4. Toulmin probably referred to the Battle of Burnt Corn, 27 July 1813, in which several companies of militia and volunteers led by Col. James Caller and Capts. Sam Dale and Dixon Bailey attacked the Creek chief High Head Jim and his company, who were bringing some of the ammunition obtained in Pensacola back to their towns. The Americans’ initial charge forced the Creeks to retreat, but when the majority of the attackers stopped to secure the abandoned ammunition, the Indians mounted a countercharge. After fighting for more than an hour, the Americans withdrew, but the Creeks were unable to recover the powder and lead (Quimby, The U.S. Army in the War of 1812, 1:381–83). An account of the battle sent by Col. Joseph Carson of the Mississippi Volunteers to Brig. Gen. Ferdinand L. Claiborne was published in the Daily National Intelligencer on 20 Sept. 1813. In an encounter with a second group of Creeks returning from Pensacola, an American force led by Cornells and David Tate was less successful. The Indians, under the leadership of McQueen, repulsed the Americans’ attack, killing and scalping two of them, and McQueen reportedly brought “one hundred horse loads” of ammunition back to the Creek town of Hoithlewaulee (ASP description begins American State Papers: Documents, Legislative and Executive, of the Congress of the United States … (38 vols.; Washington, 1832–61). description ends , Indian Affairs, 1:851).

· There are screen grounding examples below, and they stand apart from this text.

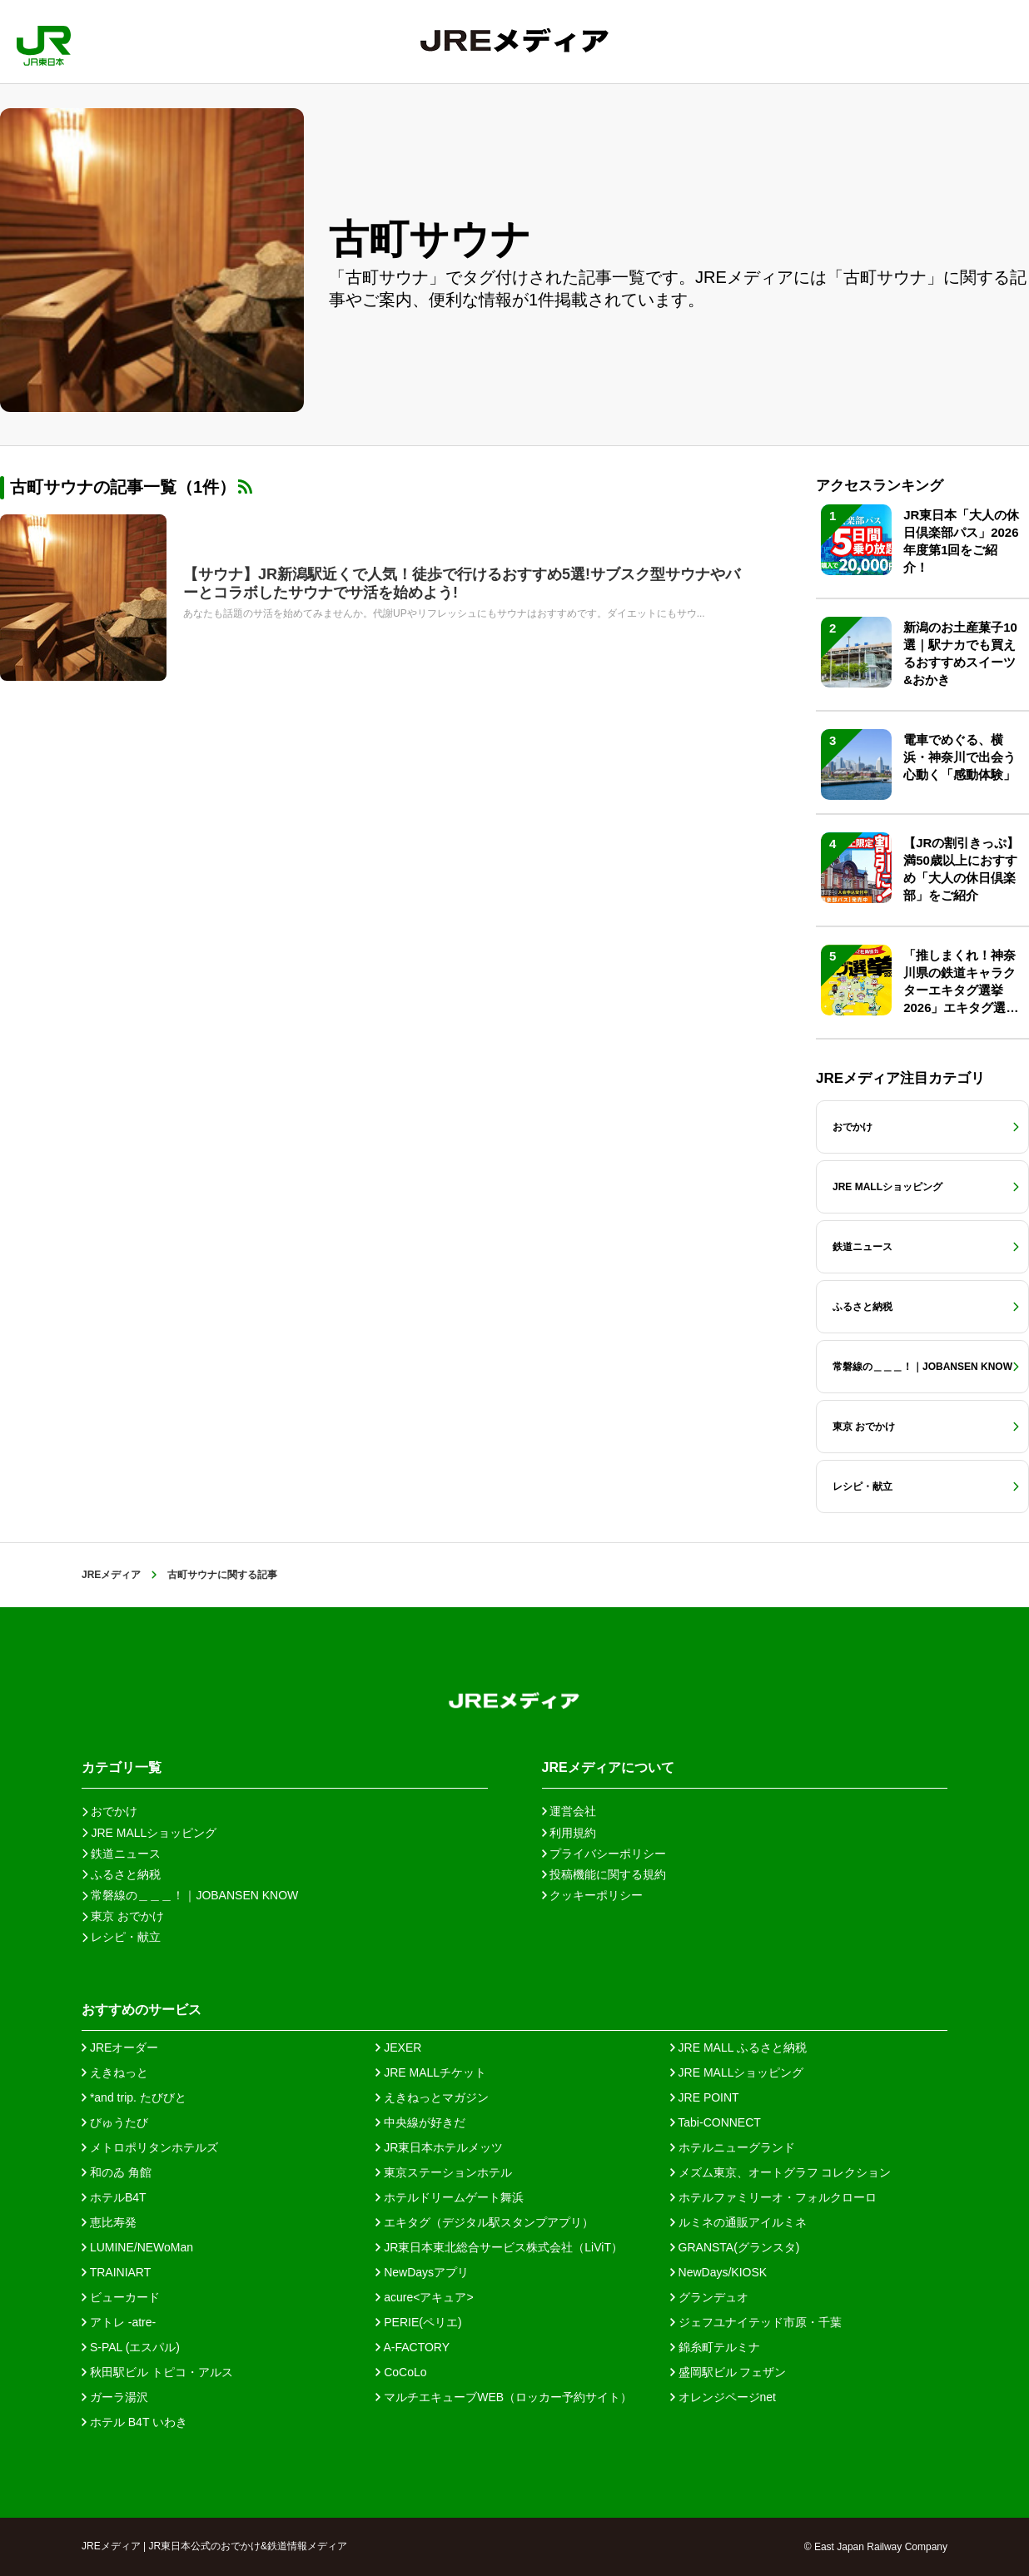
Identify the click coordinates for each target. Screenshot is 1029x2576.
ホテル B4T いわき (134, 2422)
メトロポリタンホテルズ (150, 2147)
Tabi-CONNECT (715, 2122)
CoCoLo (400, 2372)
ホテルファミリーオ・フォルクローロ (773, 2197)
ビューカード (121, 2297)
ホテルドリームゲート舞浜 (449, 2197)
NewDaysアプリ (422, 2272)
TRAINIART (116, 2272)
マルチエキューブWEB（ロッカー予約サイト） (503, 2397)
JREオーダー (120, 2047)
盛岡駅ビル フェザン (728, 2372)
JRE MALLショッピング (737, 2072)
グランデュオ (709, 2297)
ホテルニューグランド (732, 2147)
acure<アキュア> (424, 2297)
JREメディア (111, 1575)
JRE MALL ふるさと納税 (738, 2047)
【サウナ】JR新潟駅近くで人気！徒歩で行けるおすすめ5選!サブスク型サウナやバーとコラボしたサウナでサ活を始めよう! (461, 583)
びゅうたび (115, 2122)
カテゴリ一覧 (122, 1767)
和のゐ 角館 (117, 2172)
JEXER (398, 2047)
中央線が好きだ (420, 2122)
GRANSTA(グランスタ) (735, 2247)
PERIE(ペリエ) (418, 2322)
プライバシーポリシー (604, 1853)
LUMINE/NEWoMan (137, 2247)
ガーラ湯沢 (115, 2397)
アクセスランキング (879, 486)
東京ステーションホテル (443, 2172)
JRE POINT (704, 2097)
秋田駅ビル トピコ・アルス (157, 2372)
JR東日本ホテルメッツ (439, 2147)
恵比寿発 (109, 2222)
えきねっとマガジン (432, 2097)
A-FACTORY (412, 2347)
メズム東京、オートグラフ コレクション (781, 2172)
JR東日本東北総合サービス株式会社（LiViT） (499, 2247)
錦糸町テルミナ (715, 2347)
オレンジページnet (723, 2397)
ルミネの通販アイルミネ (738, 2222)
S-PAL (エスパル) (131, 2347)
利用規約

5. Brig. Gen. Claiborne, commander of the approximately 700 Mississippi Volunteers charged with defending Mobile and the Mississippi Territory frontier, received an advance of only $200 to move his troops from Baton Rouge to Mobile. After the Battle of Burnt Corn, he asked Brig. Gen. Thomas Flournoy for permission to call out the territorial militia and attack the Creeks, but Flournoy replied that he was not authorized to take such steps (Quimby, The U.S. Army in the War of 1812, 1:384–85).